[Word and element pointing items]
[BEGIN]

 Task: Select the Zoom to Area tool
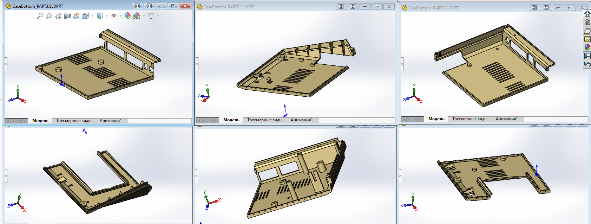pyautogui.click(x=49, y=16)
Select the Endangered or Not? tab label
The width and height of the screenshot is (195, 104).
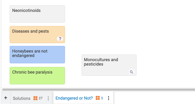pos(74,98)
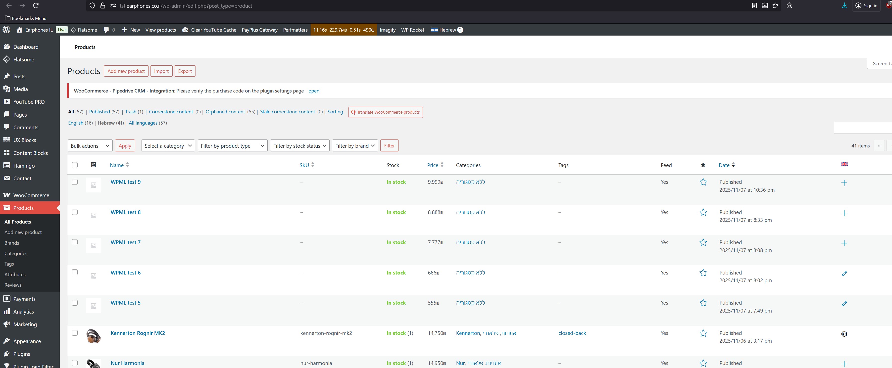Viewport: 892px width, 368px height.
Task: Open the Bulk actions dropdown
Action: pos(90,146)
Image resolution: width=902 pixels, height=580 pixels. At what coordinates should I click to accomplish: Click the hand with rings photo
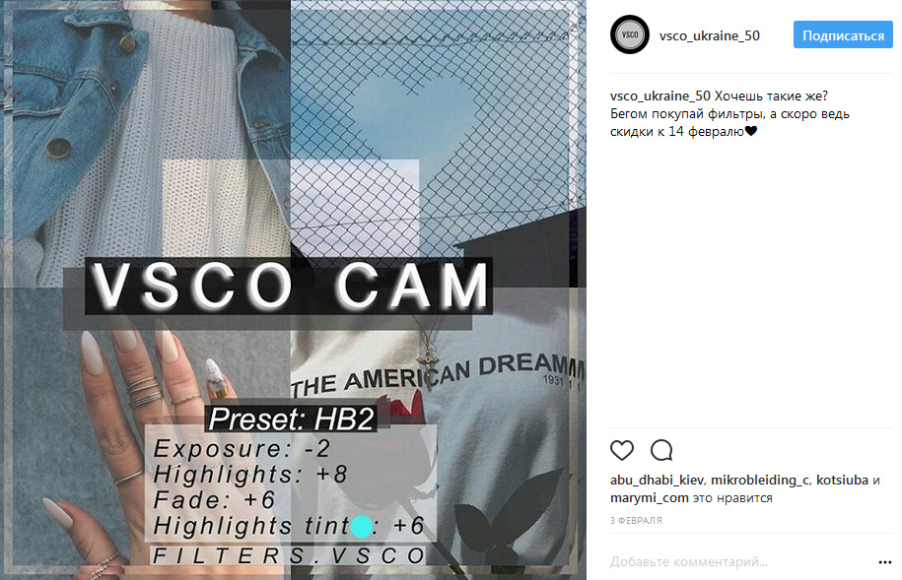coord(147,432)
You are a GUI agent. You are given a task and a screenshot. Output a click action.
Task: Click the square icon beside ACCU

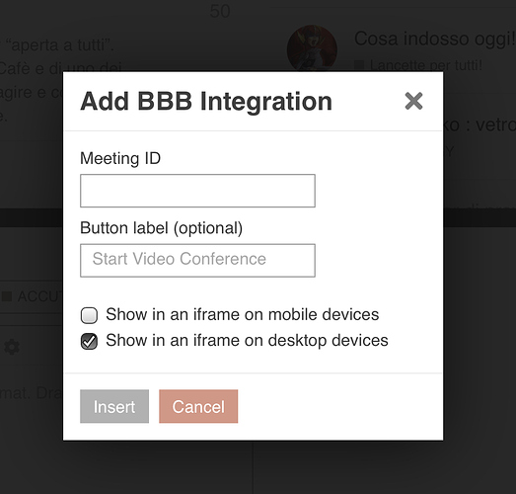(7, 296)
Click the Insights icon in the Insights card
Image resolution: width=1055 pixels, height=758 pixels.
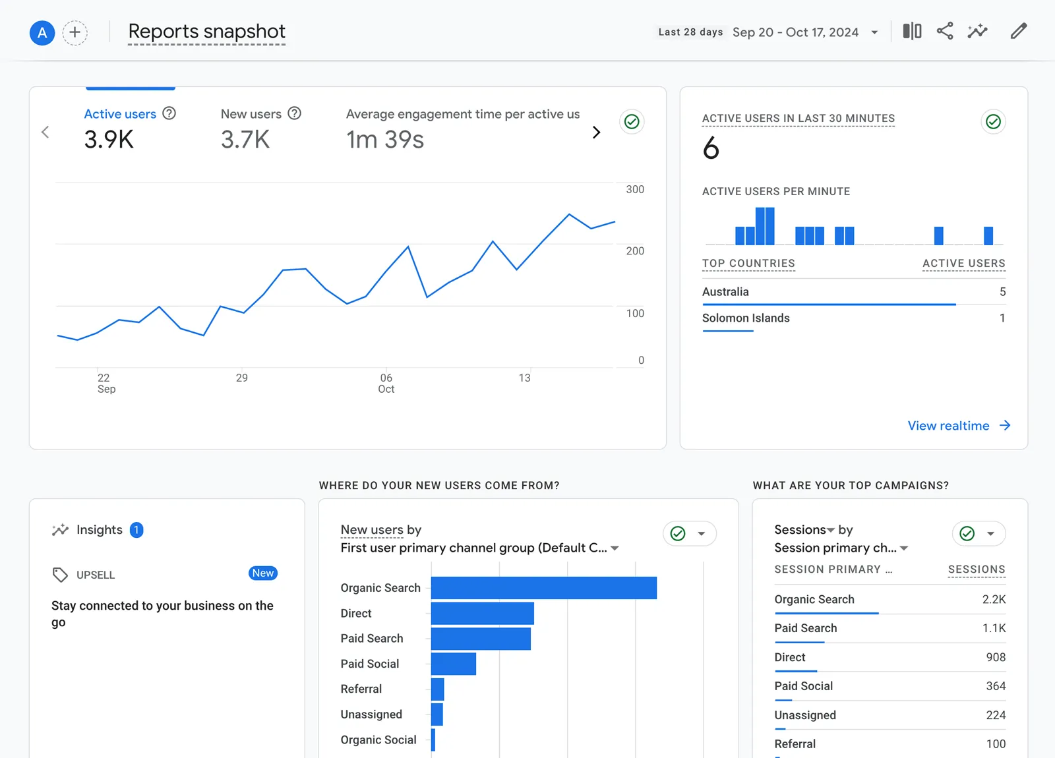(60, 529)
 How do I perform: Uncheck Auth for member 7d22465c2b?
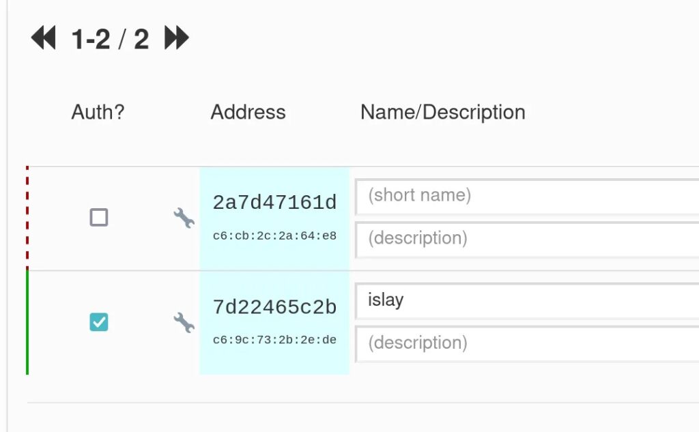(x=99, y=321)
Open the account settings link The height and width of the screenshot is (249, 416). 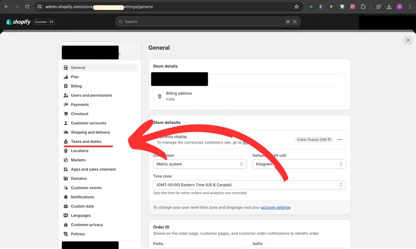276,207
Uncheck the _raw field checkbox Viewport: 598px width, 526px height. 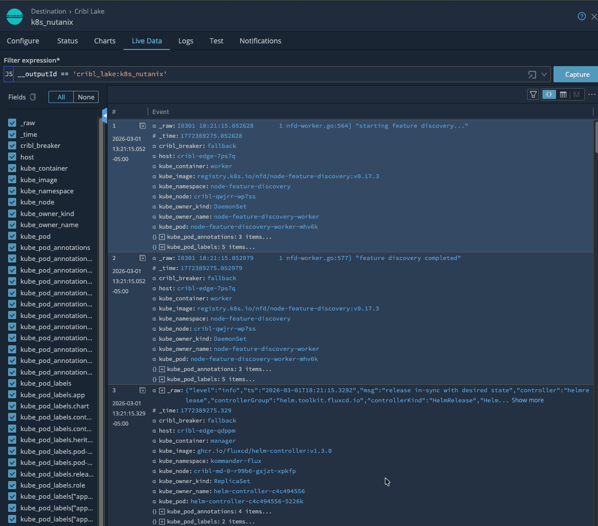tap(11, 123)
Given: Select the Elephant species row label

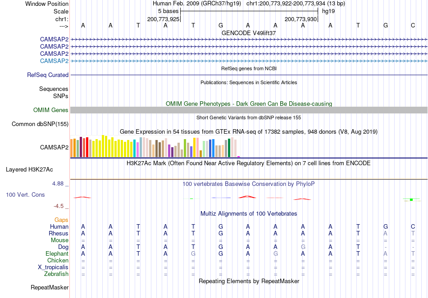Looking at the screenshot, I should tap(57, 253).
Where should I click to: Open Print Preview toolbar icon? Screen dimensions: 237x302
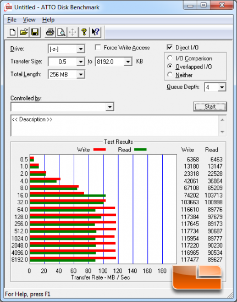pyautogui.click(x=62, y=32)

[END]

## Task statement
Rewrite the items from the line containing "Where should I" through the end of the items, inclusive, replacing "toolbar icon" with "toolbar button" and keeping everything else the same. Leave the pictures out of your answer.

## The result
Where should I click to: Open Print Preview toolbar button? Screen dimensions: 237x302
pyautogui.click(x=62, y=32)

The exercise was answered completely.